Moravec's paradox isn't a paradox, it's just not what we expected to find. Basically, it is the observation that computers are really very dumb when it comes to things that humans are very good at, and vice versa.

Despite early expectations, it has proven devilishly difficult to teach robots to walk, computers to recognize faces, and chatbots to produce intelligible chat. Contrariwise, computers are really quite helpful when it comes to rocket science, statistical analysis, and cryptography. In other words, we can build an alien supergenius, but we can't build a functional lobster.

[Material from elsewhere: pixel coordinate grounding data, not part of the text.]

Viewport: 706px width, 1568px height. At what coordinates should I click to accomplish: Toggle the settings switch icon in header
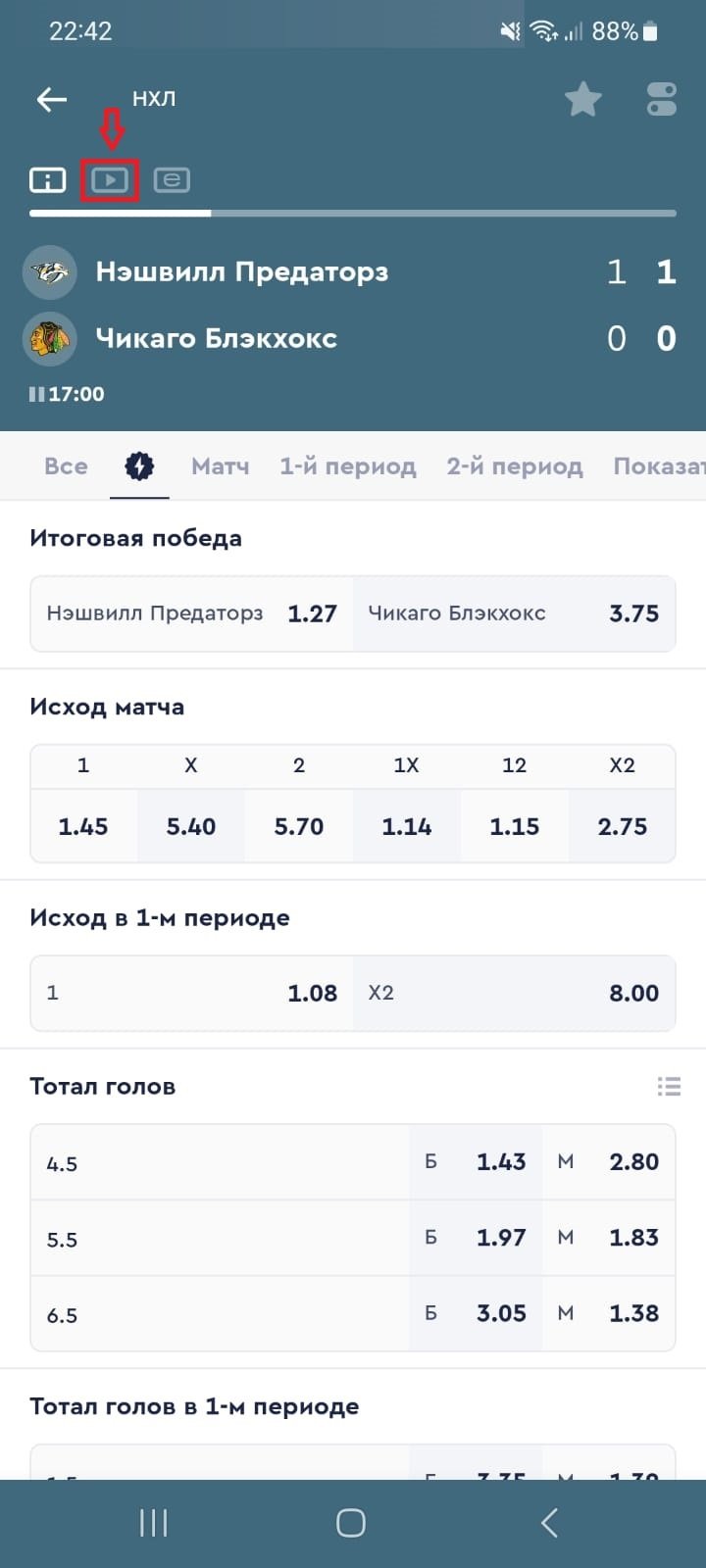(662, 99)
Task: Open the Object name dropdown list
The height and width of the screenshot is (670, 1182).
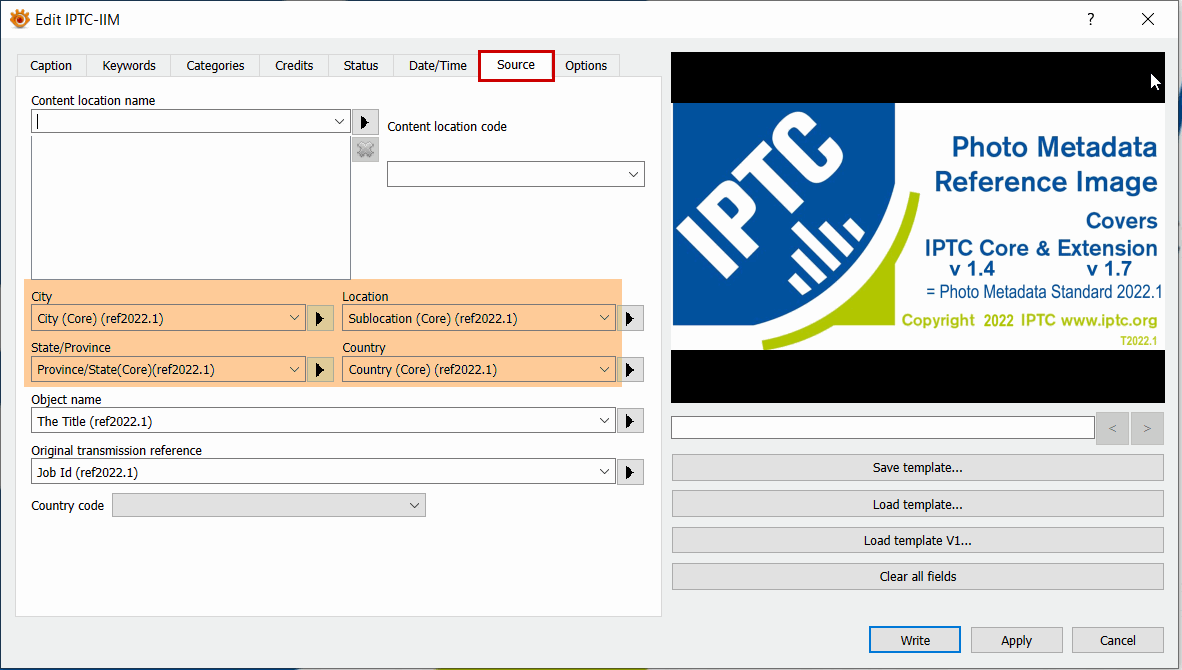Action: (604, 422)
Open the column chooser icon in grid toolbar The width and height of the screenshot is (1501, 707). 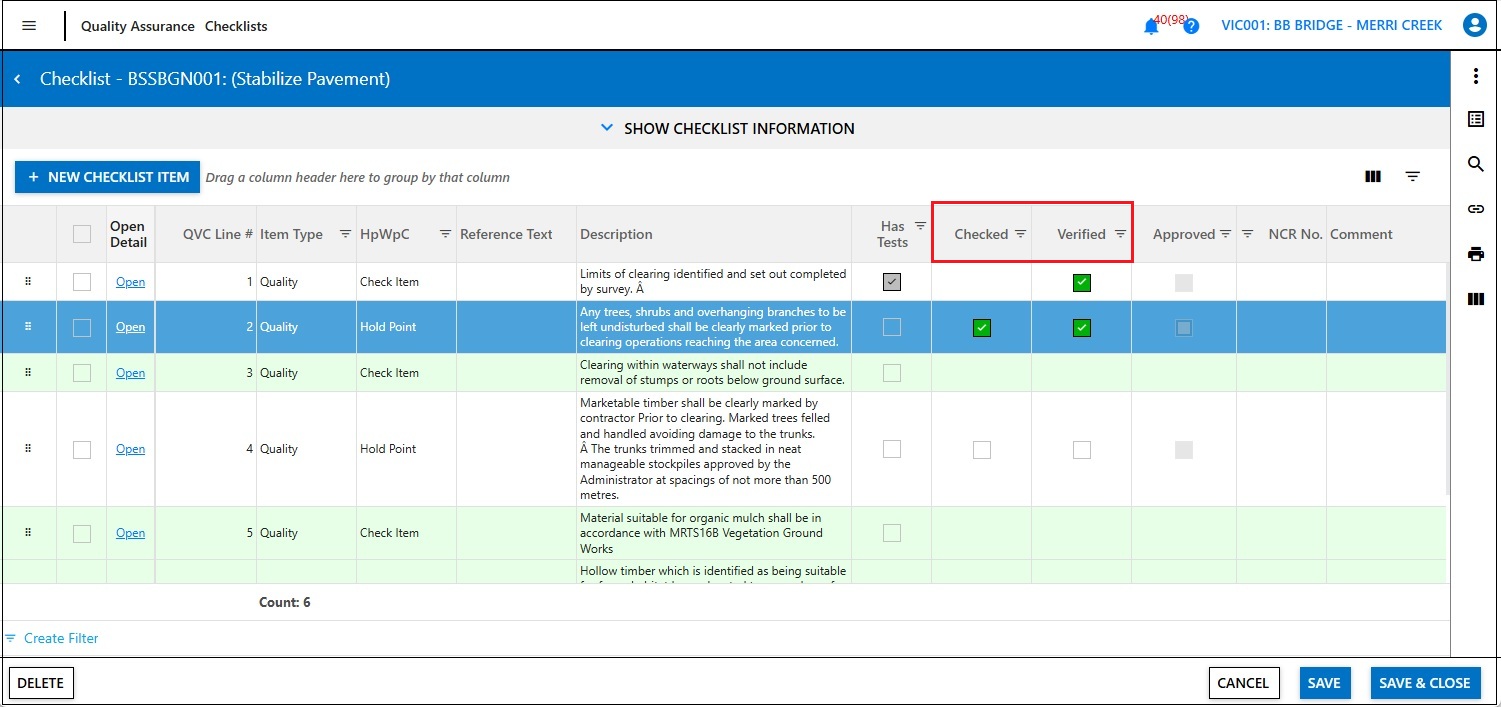tap(1373, 176)
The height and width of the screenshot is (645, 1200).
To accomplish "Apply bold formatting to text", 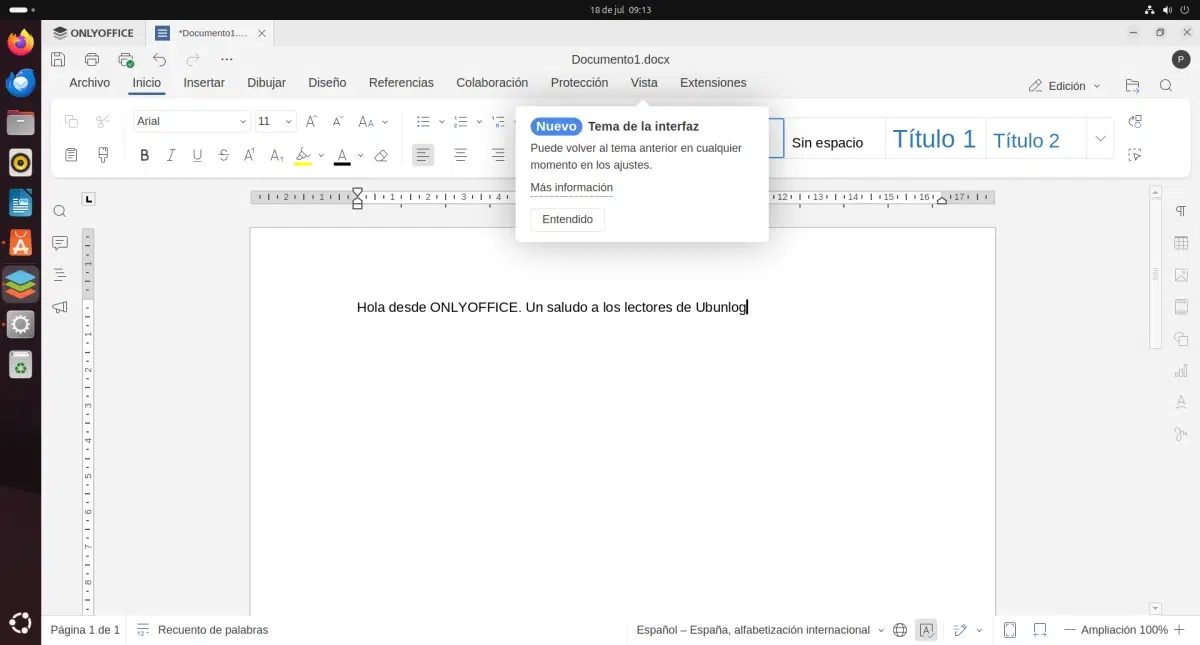I will pos(144,155).
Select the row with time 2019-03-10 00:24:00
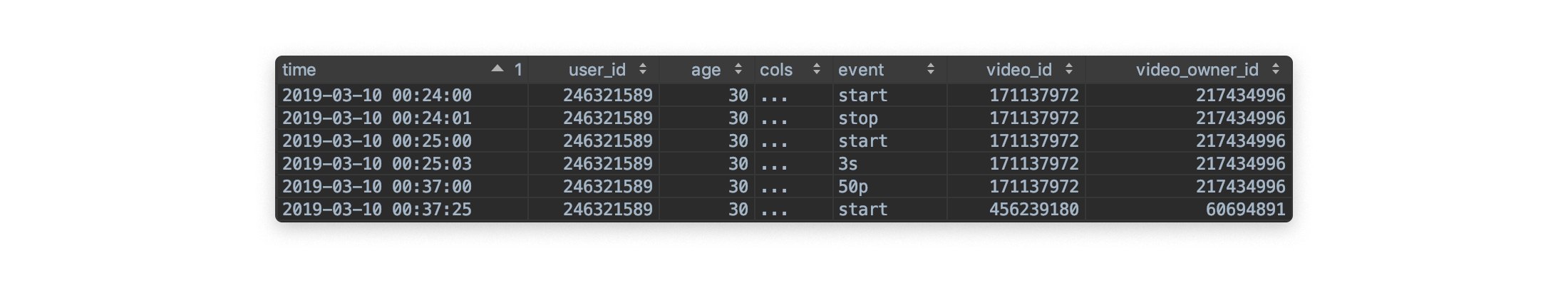The height and width of the screenshot is (288, 1568). point(377,96)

"The main lesson of thirty-five years of AI research is that the hard problems are easy and the easy problems are hard. The mental abilities of a four-year-old that we take for granted – recognizing a face, lifting a pencil, walking across a room, answering a question – in fact solve some of the hardest engineering problems ever conceived... As the new generation of intelligent devices appears, it will be the stock analysts and petrochemical engineers and parole board members who are in danger of being replaced by machines. The gardeners, receptionists, and cooks are secure in their jobs for decades to come."
-- Steven Pinker, The Language Instinct.

The general explanation for this is that humans (and lobsters) have spent five billion years evolving really good vision, but have spent only 2000 years on statistical analysis. Meanwhile, we have spent two million years evolving our systems for language, and these are still glitchy.

While one must be careful in applying these theories to actual timelines and technologies, it is noteworthy that we have spent a very long time evolving the ability to make decisions and respond to changes in our environment, but that critical thinking and quality intelligence are fairly new on evolutionary timescales.